Gundlach, speaking Tuesday at the Milken Institute Global Conference in Beverly Hills, California, said large managers provide “beta,” or benchmark returns, while small firms offer “creativity.” DoubleLine, based in Los Angeles, managed $73 billion in mutual funds, closed-end funds and other vehicles as of March 31.
“We think about closing some of our strategies rather than trying to double them,” Gundlach said, referring to an industry practice of closing funds to new investors while allowing existing ones to add to their holdings.
Gundlach, 55, runs the $46.36 billion DoubleLine Total Return Bond Fund, which has advanced 7.9 percent annually over the past five years to beat 99 percent of peers, according to data compiled by Bloomberg.

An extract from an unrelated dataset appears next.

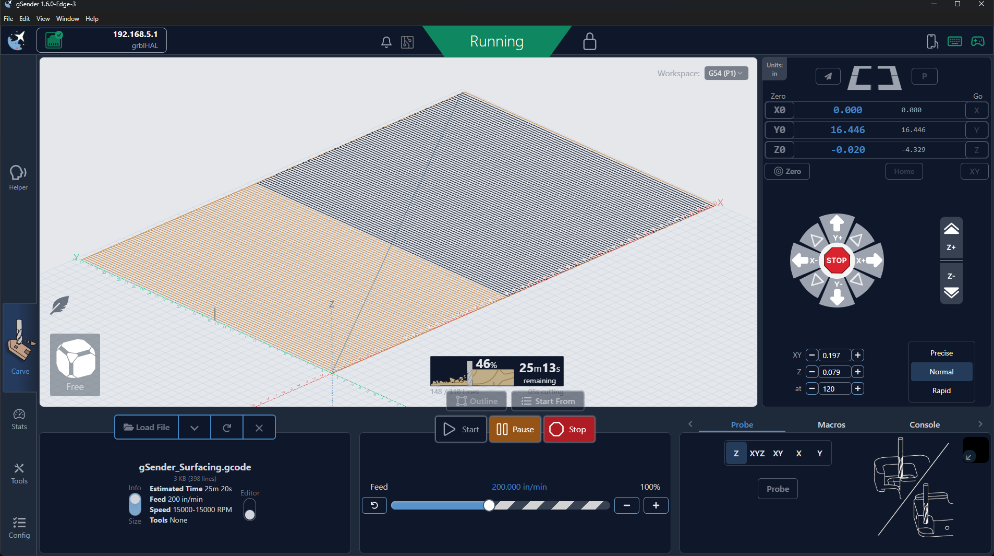Switch to the Macros tab
The image size is (994, 556).
click(x=831, y=424)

Investors in search of higher yields are putting money into riskier assets, Gundlach said. Market risks will increase with the growth of robo advisers, or online services that offer automated investment management advice.
“When one-size-fits-all solutions become automatically injected in the system, it means everybody’s invested the same way,” he said. “You start to get systemic risk as it proliferates.”
In a Bloomberg Television interview from the conference, Gundlach also said he’s considering a bet against German bonds. He would join a growing group of top money managers wagering against the debt after some yields turned negative.
“Let’s say you leverage up the German two-year 100 times - - that’s a 20 percent return,” Gundlach said in the TV interview, referring to the potential short.